--- EXERCISE REQUIREMENTS ---
From the first entry to the last, repeat the listing exactly.
= Beginning of Section =
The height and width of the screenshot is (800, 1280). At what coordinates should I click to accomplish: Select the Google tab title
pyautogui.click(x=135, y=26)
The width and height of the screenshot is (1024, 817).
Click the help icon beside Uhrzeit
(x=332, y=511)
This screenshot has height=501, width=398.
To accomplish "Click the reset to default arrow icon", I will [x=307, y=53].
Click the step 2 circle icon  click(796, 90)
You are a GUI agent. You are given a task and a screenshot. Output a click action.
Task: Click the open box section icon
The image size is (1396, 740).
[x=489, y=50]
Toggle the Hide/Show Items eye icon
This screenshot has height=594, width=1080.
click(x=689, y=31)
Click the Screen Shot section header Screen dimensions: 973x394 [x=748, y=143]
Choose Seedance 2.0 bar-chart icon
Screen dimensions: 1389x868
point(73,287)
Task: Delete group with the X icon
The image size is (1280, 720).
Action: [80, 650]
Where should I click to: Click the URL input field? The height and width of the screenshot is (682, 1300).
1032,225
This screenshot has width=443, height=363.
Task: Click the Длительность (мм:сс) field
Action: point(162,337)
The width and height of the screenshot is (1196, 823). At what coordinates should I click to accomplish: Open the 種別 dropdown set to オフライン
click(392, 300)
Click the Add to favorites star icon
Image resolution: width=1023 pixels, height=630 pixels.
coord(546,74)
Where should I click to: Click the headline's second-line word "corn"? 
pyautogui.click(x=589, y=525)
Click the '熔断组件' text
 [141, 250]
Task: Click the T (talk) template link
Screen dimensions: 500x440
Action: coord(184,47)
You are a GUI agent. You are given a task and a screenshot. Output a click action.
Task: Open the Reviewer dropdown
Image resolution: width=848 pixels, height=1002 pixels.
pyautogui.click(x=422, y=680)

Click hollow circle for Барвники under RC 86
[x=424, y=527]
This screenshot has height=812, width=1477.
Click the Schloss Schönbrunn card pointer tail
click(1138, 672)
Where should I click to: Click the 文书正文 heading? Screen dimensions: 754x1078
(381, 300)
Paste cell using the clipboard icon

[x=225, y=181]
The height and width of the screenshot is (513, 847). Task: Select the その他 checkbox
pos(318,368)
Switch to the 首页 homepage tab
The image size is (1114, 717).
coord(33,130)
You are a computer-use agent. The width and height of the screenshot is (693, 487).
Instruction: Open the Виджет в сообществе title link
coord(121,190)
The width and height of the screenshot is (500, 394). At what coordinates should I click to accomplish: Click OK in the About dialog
= End of Section =
--- WRITTEN SOLUTION ---
The height and width of the screenshot is (800, 1280). At what coordinates should I click to accomplish: Select the Google tab title
pyautogui.click(x=135, y=26)
The width and height of the screenshot is (1024, 817).
Click the help icon beside Uhrzeit
(x=332, y=511)
This screenshot has height=501, width=398.
To accomplish "Click the reset to default arrow icon", I will [x=307, y=53].
Click the step 2 circle icon  click(796, 90)
You are a GUI agent. You are given a task and a screenshot. Output a click action.
Task: Click the open box section icon
The image size is (1396, 740).
[x=489, y=50]
Toggle the Hide/Show Items eye icon
This screenshot has height=594, width=1080.
click(x=689, y=31)
Click the Screen Shot section header Screen dimensions: 973x394 [x=748, y=143]
Choose Seedance 2.0 bar-chart icon
Screen dimensions: 1389x868
point(73,287)
Task: Delete group with the X icon
The image size is (1280, 720).
Action: [80, 650]
Where should I click to: Click the URL input field? The height and width of the screenshot is (682, 1300).
1032,225
This screenshot has width=443, height=363.
Task: Click the Длительность (мм:сс) field
Action: point(162,337)
The width and height of the screenshot is (1196, 823). At what coordinates should I click to accomplish: Open the 種別 dropdown set to オフライン
click(392, 300)
Click the Add to favorites star icon
Image resolution: width=1023 pixels, height=630 pixels.
coord(546,74)
Where should I click to: Click the headline's second-line word "corn"? 
pyautogui.click(x=589, y=525)
Click the '熔断组件' text
 [141, 250]
Task: Click the T (talk) template link
Screen dimensions: 500x440
Action: coord(184,47)
You are a GUI agent. You are given a task and a screenshot. Output a click action.
Task: Open the Reviewer dropdown
Image resolution: width=848 pixels, height=1002 pixels.
pyautogui.click(x=422, y=680)

Click hollow circle for Барвники under RC 86
[x=424, y=527]
This screenshot has height=812, width=1477.
Click the Schloss Schönbrunn card pointer tail
click(1138, 672)
Where should I click to: Click the 文书正文 heading? Screen dimensions: 754x1078
(381, 300)
Paste cell using the clipboard icon

[x=225, y=181]
The height and width of the screenshot is (513, 847). Task: Select the その他 checkbox
pos(318,368)
Switch to the 首页 homepage tab
The image size is (1114, 717).
coord(33,130)
You are a computer-use agent. The width and height of the screenshot is (693, 487).
Instruction: Open the Виджет в сообществе title link
coord(121,190)
The width and height of the screenshot is (500, 394). At what coordinates should I click to accomplish: Click OK in the About dialog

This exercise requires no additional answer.